[Records]
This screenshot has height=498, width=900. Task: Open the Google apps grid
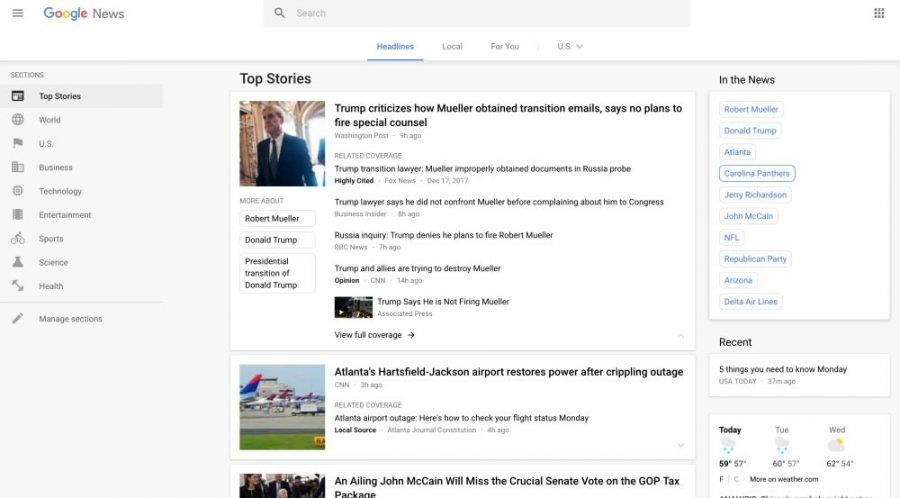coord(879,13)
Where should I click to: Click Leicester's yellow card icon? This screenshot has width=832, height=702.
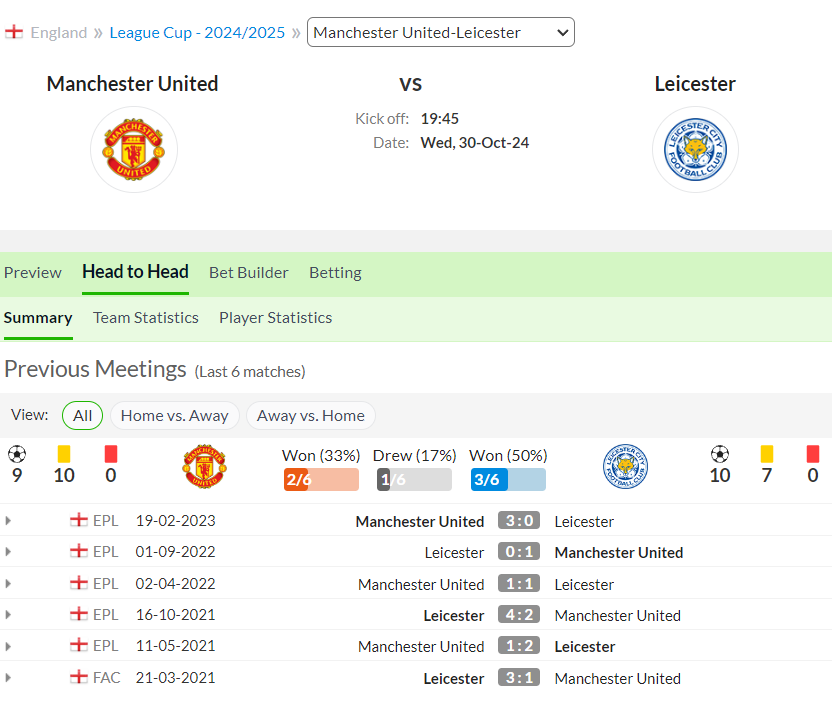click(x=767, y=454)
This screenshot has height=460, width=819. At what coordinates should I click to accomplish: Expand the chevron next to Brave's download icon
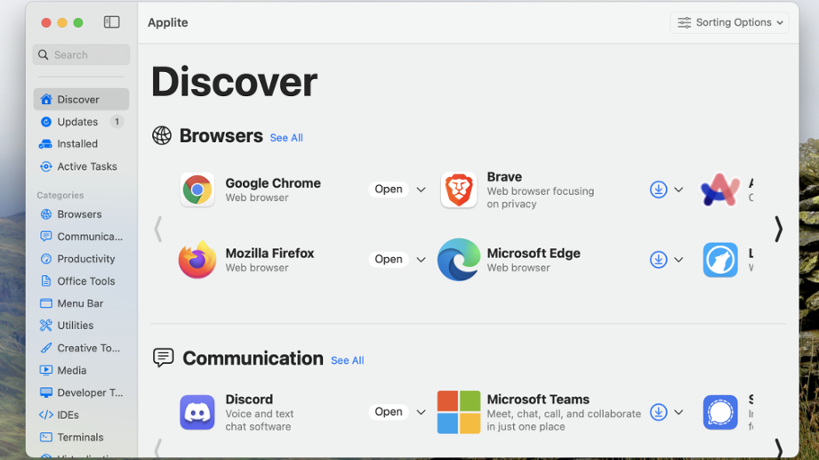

§ **Task to complete**: Rewrite all of the material above with "screenshot" changed to "image" throughout and everything else kept the same. Leave out the pictures.

§ **Task output**:
This image has height=498, width=900. Task: Open the Google apps grid
coord(879,13)
Where should I click to: Click Leicester's yellow card icon? This image has width=832, height=702.
click(x=767, y=454)
This image has height=460, width=819. At what coordinates should I click to accomplish: Expand the chevron next to Brave's download icon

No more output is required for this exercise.